網絡地址轉換是一種將私網網際協議(IP，Internet?Protocol)地址轉換為公網IP地址的技術，主要用于實現私有網絡訪問公有網絡的功能，它可以使多臺私網計算機共享Internet連接，很好地解決公共IP地址資源緊缺的問題。

在NAT應用中，私網主機不僅可以訪問公網資源，同時也可以對外提供服務，即給公有網絡提供訪問私有網絡的機會。目前，無論是私網訪問公網的業務還是私網對外提供服務的業務，都是通過靜態配置的方式來進行業務控制的。

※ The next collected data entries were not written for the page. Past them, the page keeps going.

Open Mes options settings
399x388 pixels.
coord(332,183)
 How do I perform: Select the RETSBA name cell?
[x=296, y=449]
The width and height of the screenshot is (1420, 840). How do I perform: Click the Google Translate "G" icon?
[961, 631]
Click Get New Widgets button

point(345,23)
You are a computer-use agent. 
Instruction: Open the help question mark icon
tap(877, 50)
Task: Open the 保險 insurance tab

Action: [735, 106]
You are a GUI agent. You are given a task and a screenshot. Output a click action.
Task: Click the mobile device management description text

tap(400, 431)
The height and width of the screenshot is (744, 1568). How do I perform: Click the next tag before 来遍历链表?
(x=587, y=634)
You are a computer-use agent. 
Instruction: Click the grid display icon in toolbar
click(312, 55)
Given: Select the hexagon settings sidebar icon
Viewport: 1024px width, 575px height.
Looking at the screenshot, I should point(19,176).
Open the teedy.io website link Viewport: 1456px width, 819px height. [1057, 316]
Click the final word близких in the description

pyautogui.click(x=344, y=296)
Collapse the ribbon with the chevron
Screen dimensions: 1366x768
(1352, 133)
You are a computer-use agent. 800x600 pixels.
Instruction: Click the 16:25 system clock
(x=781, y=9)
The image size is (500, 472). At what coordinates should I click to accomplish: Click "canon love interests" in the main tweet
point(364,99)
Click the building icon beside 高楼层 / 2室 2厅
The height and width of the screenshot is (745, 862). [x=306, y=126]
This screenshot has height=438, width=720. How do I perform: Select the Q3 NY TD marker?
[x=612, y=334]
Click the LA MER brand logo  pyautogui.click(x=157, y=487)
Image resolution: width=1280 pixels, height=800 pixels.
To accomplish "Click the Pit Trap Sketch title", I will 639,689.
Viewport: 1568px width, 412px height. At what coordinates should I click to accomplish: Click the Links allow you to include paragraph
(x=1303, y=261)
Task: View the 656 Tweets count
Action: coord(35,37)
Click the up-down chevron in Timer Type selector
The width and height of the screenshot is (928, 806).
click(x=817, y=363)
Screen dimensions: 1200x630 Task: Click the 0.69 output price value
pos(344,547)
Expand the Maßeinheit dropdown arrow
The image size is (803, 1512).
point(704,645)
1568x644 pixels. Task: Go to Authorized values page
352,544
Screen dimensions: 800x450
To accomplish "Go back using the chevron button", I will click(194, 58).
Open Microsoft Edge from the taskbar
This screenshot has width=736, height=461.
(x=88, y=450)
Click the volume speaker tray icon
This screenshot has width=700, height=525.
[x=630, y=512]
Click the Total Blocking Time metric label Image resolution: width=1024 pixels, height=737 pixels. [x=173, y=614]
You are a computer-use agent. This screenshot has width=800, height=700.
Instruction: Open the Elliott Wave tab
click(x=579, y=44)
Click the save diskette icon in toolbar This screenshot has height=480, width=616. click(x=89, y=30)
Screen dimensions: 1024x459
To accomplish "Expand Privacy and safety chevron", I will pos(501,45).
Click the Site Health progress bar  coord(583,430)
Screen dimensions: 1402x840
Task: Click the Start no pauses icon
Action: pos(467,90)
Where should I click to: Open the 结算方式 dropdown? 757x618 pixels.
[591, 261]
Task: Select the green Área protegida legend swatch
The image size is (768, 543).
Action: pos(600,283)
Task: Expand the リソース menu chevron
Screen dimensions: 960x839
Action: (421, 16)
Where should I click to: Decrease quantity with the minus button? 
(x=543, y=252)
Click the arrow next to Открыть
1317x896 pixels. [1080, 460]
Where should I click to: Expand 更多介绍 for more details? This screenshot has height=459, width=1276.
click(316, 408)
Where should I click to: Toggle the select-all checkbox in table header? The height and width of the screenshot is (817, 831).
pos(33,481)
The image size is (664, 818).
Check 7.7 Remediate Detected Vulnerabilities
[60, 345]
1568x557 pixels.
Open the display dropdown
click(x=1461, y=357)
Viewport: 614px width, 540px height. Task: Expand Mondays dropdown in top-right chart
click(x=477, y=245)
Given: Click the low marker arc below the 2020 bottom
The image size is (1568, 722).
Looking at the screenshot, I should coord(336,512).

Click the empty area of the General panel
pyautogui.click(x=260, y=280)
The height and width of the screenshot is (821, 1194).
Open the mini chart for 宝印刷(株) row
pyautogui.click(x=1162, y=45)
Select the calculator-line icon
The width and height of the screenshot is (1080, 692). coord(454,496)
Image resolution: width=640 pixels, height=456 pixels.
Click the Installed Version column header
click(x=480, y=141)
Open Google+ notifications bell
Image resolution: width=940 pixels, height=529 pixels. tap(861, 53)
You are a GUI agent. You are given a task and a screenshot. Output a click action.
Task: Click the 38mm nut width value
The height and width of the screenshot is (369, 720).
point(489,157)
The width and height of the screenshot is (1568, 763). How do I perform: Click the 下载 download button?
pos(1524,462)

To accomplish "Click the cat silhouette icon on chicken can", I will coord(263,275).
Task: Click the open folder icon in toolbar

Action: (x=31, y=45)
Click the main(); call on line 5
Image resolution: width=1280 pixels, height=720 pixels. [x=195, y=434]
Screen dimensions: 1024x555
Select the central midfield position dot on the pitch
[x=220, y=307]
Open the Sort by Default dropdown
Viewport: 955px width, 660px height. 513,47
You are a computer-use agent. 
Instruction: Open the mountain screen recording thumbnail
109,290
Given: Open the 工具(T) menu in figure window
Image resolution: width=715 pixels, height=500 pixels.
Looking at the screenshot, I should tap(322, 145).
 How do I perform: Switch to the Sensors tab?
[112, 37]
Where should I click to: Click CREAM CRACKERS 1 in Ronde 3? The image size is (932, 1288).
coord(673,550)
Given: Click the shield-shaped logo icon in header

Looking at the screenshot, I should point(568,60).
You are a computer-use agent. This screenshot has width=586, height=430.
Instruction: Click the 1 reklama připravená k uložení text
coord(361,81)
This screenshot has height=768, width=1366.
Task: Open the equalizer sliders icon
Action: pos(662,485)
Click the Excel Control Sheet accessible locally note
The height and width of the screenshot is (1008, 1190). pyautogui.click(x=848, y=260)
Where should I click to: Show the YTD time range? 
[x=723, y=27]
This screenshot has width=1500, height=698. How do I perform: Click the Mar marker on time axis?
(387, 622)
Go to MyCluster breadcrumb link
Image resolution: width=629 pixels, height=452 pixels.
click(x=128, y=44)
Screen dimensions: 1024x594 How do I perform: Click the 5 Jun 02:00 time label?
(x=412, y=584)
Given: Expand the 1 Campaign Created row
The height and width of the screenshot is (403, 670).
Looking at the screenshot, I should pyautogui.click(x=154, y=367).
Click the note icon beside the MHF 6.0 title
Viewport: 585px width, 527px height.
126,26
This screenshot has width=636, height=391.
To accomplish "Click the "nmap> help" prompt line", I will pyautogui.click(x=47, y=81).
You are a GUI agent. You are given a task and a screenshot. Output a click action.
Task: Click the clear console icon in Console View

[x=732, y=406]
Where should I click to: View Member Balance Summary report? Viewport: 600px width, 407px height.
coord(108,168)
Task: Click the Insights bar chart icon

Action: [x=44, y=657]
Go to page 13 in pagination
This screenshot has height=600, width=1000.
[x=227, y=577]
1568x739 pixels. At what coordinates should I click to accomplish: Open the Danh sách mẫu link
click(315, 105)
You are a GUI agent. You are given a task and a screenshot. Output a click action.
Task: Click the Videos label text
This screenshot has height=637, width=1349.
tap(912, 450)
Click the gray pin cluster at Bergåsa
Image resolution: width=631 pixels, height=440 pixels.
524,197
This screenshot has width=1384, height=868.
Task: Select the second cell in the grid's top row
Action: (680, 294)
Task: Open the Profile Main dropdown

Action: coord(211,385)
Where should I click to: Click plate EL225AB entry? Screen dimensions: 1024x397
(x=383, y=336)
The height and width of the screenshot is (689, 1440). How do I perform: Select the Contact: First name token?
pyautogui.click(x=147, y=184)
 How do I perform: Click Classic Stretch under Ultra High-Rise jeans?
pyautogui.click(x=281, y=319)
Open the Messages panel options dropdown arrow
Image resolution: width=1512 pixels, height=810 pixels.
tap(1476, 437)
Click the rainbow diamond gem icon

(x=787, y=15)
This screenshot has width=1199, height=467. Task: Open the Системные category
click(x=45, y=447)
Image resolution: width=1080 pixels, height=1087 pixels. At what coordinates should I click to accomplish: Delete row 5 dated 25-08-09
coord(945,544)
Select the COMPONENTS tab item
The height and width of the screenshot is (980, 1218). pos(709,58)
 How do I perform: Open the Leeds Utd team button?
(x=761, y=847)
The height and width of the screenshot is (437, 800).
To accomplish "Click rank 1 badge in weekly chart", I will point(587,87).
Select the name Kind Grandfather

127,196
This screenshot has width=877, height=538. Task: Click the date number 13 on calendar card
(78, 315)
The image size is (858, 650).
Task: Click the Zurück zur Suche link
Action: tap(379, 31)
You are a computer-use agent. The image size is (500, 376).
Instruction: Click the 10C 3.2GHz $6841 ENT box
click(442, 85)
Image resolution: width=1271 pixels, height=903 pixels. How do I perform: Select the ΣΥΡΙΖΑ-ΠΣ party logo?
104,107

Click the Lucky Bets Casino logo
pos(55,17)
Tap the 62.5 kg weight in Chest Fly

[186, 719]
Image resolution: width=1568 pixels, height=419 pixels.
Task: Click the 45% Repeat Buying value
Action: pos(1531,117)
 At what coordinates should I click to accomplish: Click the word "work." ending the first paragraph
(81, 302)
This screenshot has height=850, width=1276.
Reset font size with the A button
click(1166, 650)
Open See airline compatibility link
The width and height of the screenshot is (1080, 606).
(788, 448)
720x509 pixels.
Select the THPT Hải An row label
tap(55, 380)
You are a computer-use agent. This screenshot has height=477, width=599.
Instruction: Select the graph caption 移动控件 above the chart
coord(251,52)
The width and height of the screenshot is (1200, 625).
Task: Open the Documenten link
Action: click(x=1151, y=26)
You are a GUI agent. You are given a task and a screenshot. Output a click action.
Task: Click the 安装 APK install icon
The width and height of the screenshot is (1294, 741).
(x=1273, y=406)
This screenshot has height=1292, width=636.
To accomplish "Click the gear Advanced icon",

對于私網訪問公網的業務，通常在NAT網關上靜態配置訪問控制列表(ACL，Access?Control?List)，指定具有某些特征的IP報文才可以使用外網地址池中的地址進行NAT服務，NAT網關收到私網主機發出的IP報文后，根據靜態配置的ACL判斷該IP報文是否需要進行NAT服務，如果需要，則執行NAT轉換，并建立轉換關系表。對于私網對外提供服務的業務，是通過靜態配置相應的網絡地址轉換服務器(NAT-Server)表項來控制的，在NAT-Server表項中指定私網主機可以對外提供的服務類型，并據此NAT-Server表項控制外網的訪問，如允許私網主機對外提供文件傳輸協議(FTP，File?Transfer?Protocol)服務等。

但是，上述靜態NAT業務控制方式存在以下缺點：

一、靈活性較差，不便于管理。

比如，在使用動態主機配置協議(DHCP，Dynamic?Host?ConfigurationProtocol)進行動態地址分配的情況下，同一個私網用戶可能會使用多個私網IP地址來訪問外網，由于對于同一個用戶，其對外網的訪問權限應該是一致的，因此如果通過靜態配置ACL來控制NAT用戶對外網的訪問，那么就需要根據當前網絡的地址管理方法在NAT網關上配置ACL規則。在用戶很多且又采用動態IP地址分配的情況下，上述ACL配置過程將較為復雜，并且修改起來也較為麻煩，靈活性較差，不便于管理。

二、不能夠為用戶提供個性化的NAT服務。

靜態配置ACL的方式使得NAT業務控制只能基于IP報文特征進行，而不能基于用戶進行。當不同用戶使用同一臺主機訪問外網時，該主機發出的IP報文特征可能相同，雖然不同用戶的內外網訪問業務可能是不一樣的，但是靜態配置ACL的方式并不能區分這種情況，對于具有相同特征的IP報文都會執行相同的處理，無法為不同用戶提供個性化的NAT服務。

發明內容

有鑒于此，本發明的主要目的在于提供一種NAT業務控制方法及裝置，提升NAT業務控制的靈活性，實現為用戶提供個性化的NAT服務。

為達到上述目的，本發明提供的技術方案如下：

一種網絡地址轉換NAT業務控制方法，在認證授權計費AAA服務器上建立針對用戶的NAT服務描述信息，該方法包括：當用戶上線并通過認證授權后，從AAA服務器獲取該用戶的NAT服務描述信息，NAT網關根據所述NAT服務描述信息對該用戶的NAT業務進行控制。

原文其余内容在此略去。